May 2, 2022

JOINT RELEASE: SIGNED! GOVERNOR SIGNS BIPARTISAN BILL TO HELP COLORADANS WITH BEHAVIORAL HEALTH NEEDS GET TREATMENT, NOT PUNISHMENT

DENVER, CO – Governor Jared Polis signed bipartisan legislation into law today that would expand a pretrial diversion program to help more Coloradans with behavioral health conditions get the treatment they need. The bill is sponsored by Senators Pete Lee, D-Colorado Springs, and Cleave Simpson, R-Alamosa, as well as Representatives Adrienne Benavidez, D-Commerce City, and Judy Amabile, D-Boulder.


SB22-010 will empower District Attorneys to divert eligible individuals away from the criminal justice system and into appropriate community treatment programs, reducing recidivism and preventing further criminal behavior.

“A jail cell is no place for someone with a mental health condition or substance use disorder. Diverting folks away from the criminal justice system and into community programs will ensure individuals in crisis are met with treatment, not punishment,” said Lee. “Expanding our existing pretrial diversion program to include individuals with behavioral health disorders means we’ll soon be able to extend critical aid to even more folks in need.

“Coloradans with serious mental health conditions or substance use disorders need treatment, not jail time,” said Benavidez. “I am thankful Governor Polis signed our bill into law that will help break the recidivism cycle so Coloradans can receive care instead of waiting behind bars.
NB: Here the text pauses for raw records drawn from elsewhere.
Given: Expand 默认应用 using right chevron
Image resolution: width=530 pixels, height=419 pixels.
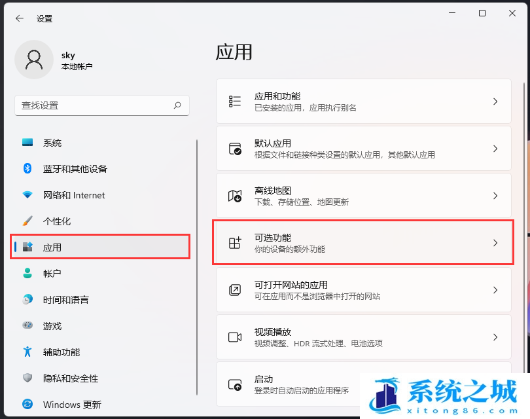Looking at the screenshot, I should tap(495, 149).
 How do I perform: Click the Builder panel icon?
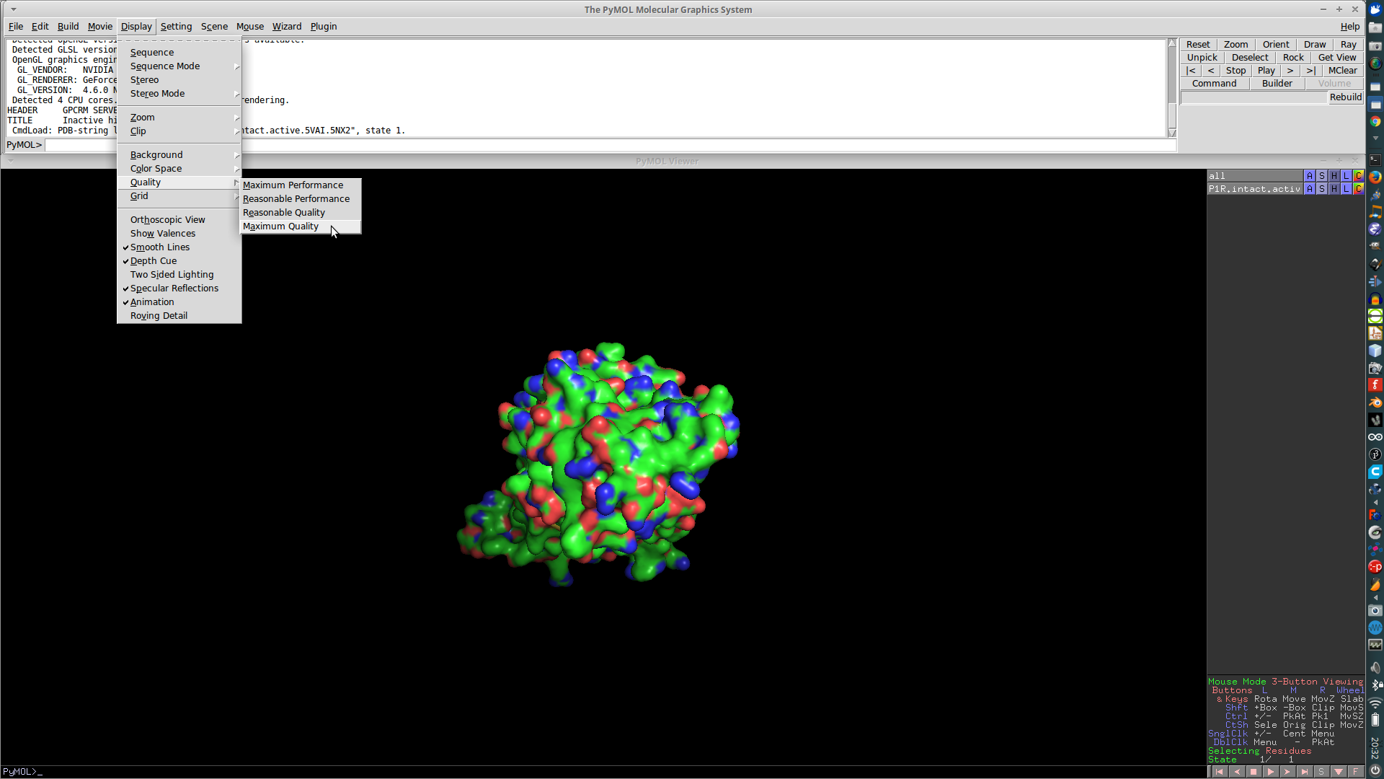tap(1277, 84)
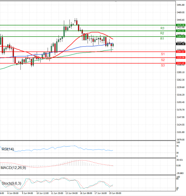This screenshot has height=196, width=186.
Task: Click the Stoch(9,6,3) indicator label
Action: pos(11,184)
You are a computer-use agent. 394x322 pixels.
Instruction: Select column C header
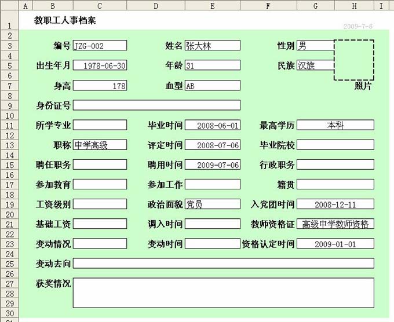(100, 6)
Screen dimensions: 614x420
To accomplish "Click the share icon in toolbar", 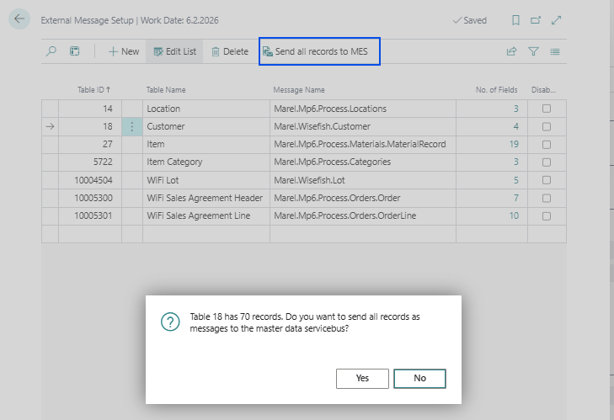I will [x=511, y=51].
We need to intervene early to address Colorado’s escalating behavioral health crisis and this bill expands our pretrial diversion program to connect Coloradans with the lifesaving care they need.”
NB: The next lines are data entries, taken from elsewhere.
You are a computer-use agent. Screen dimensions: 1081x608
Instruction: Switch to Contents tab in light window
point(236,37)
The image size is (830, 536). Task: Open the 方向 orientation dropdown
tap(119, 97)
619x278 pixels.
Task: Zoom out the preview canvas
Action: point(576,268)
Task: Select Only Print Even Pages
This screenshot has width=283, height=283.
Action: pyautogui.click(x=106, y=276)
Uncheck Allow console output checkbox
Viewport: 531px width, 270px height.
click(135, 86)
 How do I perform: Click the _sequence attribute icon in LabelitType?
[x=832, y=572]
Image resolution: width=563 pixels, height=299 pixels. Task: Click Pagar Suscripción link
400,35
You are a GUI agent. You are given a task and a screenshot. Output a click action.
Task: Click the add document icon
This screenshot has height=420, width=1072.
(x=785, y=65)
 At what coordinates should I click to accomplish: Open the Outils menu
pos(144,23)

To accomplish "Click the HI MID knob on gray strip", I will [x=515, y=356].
“Coloradans can spend years in jail awaiting critical care, and during that time, their behavioral health deteriorates,” said Amabile. “This law expands our state’s pretrial diversion program so Coloradans with mental illness or substance use disorders can receive the lifesaving treatment they need. Community treatment programs are some of the best tools we have to improve behavioral health outcomes, and our law directs Coloradans toward treatment instead of jail.”